Western Blot Analysis of Brain Proteins

Samples of brain (0.1 ± 0.02 g) were homogenized in lysis buffer containing protease inhibitor cocktail (Sigma-Aldrich). The supernatant was used for protein assay against a standard of bovine serum albumin (BSA) using a Bio-Rad Protein Assay [catalogue number (Cat. No.) 500–0001, Bio-Rad Laboratories, Inc., Munich, Germany)]. Next, 40 μg of proteins was separated using 8%–14% Sodium Dodecyl Sulfate (SDS) polyacrylamide gel and transferred onto nitrocellulose membranes. The nitrocellulose membranes were incubated with the following antibodies (Table 1): neuronal nuclei protein (Neu-N), neurofilament 200 KDa (NF), glial fibrillary acidic protein (GFAP), ionized calcium-binding adapter molecule 1 (IBA-1), aquaporin 4 (AQP4), intercellular adhesion molecule 1 (ICAM-1), and vascular cell adhesion molecule 1 (VCAM-1).
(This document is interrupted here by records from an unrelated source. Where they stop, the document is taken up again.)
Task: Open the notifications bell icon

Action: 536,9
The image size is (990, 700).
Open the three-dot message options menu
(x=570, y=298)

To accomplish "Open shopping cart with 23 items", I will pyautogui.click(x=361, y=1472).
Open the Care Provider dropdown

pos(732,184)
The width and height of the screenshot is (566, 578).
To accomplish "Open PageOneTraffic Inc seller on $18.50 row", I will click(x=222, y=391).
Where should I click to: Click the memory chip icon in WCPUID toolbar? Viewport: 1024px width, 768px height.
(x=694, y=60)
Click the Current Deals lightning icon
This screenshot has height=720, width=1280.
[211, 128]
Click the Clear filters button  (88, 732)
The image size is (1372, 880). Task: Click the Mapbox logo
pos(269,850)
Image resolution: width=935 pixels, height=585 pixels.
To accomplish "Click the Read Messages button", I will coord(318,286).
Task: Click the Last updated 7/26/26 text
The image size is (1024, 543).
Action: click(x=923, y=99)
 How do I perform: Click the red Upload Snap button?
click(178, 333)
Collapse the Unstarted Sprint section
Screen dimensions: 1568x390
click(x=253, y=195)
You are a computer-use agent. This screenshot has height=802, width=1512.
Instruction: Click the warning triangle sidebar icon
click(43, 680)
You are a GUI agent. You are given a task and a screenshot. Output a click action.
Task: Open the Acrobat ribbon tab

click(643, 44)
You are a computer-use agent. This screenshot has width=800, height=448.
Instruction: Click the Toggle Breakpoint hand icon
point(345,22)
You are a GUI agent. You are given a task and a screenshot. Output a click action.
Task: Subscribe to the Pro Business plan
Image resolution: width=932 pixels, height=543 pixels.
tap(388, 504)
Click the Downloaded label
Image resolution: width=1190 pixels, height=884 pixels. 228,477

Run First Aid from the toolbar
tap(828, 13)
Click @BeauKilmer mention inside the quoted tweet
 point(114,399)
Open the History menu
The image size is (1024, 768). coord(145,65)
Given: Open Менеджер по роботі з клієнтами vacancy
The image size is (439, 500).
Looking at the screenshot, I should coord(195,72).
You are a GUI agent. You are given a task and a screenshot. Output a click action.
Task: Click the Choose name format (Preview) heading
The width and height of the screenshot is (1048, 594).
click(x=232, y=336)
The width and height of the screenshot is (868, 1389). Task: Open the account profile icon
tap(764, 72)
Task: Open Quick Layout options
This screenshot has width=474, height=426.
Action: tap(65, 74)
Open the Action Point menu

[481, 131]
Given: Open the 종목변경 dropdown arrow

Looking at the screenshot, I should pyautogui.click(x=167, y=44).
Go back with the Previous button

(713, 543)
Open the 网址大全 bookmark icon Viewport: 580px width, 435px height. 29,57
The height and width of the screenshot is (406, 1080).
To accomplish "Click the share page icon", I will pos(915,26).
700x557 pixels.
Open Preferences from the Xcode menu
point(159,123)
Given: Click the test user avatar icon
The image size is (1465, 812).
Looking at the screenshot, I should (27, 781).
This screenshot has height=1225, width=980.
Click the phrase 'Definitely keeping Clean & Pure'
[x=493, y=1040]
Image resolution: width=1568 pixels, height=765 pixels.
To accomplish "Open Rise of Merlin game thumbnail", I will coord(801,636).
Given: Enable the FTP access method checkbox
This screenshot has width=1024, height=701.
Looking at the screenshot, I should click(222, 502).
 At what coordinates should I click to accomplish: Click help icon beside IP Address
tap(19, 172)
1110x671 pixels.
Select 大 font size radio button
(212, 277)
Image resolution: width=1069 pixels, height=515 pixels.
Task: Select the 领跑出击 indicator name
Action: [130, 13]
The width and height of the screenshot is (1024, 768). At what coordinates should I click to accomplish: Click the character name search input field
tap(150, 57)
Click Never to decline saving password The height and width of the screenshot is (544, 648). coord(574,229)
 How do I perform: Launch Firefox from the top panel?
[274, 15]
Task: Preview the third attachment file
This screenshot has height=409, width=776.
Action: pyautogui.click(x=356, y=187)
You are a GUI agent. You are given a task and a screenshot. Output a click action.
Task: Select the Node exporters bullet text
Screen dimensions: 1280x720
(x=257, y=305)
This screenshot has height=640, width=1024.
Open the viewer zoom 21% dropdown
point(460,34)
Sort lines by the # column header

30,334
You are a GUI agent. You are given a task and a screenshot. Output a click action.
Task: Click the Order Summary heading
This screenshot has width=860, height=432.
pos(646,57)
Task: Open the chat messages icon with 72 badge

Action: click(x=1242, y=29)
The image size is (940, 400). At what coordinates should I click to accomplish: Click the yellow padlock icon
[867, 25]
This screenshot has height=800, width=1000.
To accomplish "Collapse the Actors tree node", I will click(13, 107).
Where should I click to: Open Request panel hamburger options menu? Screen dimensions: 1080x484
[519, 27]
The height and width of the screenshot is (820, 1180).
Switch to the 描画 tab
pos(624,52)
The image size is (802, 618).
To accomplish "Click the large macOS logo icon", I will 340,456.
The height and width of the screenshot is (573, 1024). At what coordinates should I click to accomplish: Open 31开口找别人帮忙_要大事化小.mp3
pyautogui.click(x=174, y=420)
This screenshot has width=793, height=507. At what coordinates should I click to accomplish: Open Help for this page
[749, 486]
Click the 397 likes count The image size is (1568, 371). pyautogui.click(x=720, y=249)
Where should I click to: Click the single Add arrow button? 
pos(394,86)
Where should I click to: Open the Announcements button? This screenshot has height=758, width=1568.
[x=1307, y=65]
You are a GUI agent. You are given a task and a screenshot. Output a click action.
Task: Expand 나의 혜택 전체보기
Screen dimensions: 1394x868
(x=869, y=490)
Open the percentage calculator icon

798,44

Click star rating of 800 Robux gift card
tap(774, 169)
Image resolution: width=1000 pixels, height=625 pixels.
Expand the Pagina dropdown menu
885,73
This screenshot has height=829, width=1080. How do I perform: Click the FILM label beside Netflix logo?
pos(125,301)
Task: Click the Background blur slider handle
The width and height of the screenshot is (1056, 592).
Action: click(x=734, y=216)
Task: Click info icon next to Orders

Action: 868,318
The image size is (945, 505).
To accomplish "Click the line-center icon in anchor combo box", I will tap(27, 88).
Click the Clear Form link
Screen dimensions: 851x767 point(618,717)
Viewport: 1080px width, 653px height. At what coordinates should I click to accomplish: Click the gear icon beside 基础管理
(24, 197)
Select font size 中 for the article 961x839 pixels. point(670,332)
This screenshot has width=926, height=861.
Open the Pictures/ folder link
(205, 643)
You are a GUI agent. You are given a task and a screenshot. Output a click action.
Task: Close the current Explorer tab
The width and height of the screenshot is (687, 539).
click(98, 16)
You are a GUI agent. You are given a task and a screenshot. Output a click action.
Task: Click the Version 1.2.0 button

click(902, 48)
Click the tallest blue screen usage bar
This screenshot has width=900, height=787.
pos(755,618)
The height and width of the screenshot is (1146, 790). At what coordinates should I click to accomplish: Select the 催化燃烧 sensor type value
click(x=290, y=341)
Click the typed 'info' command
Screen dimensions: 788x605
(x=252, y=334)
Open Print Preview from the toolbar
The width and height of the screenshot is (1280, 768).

The blots were washed with PBS containing 0.5% Tween 20 (PBS-T) and then incubated with the horseradish-peroxidase-linked secondary antibodies (goat anti-rabbit IgG, Cat. No. A120–101P; or goat anti-mouse IgG, Cat. No. A90–116P, Bethyl Laboratory, Inc., Montgomery, TX, USA) at 1:5000 dilution for 60 min at room temperature, followed by visualization with an enhanced chemiluminescence kit (Lite Ablot^® plus, Cat. No. EMP 011005, Euroclone, Life Sciences Division, Siziano, Italy). The images were acquired by the ChemiDoc imaging system (Bio-Rad Laboratories, Inc.). The β-actin protein (clone AC-74, Cat. No. A2228, Sigma-Aldrich Co., St. Louis, MO, USA) was used as a loading control at 1:3000 dilution in PBS-T overnight at 4°C. Band intensities were measured by densitometry with Nikon Imaging Software (NIS Elements) (Nikon, Florence, Italy). Blots are representative of three different experimental sessions.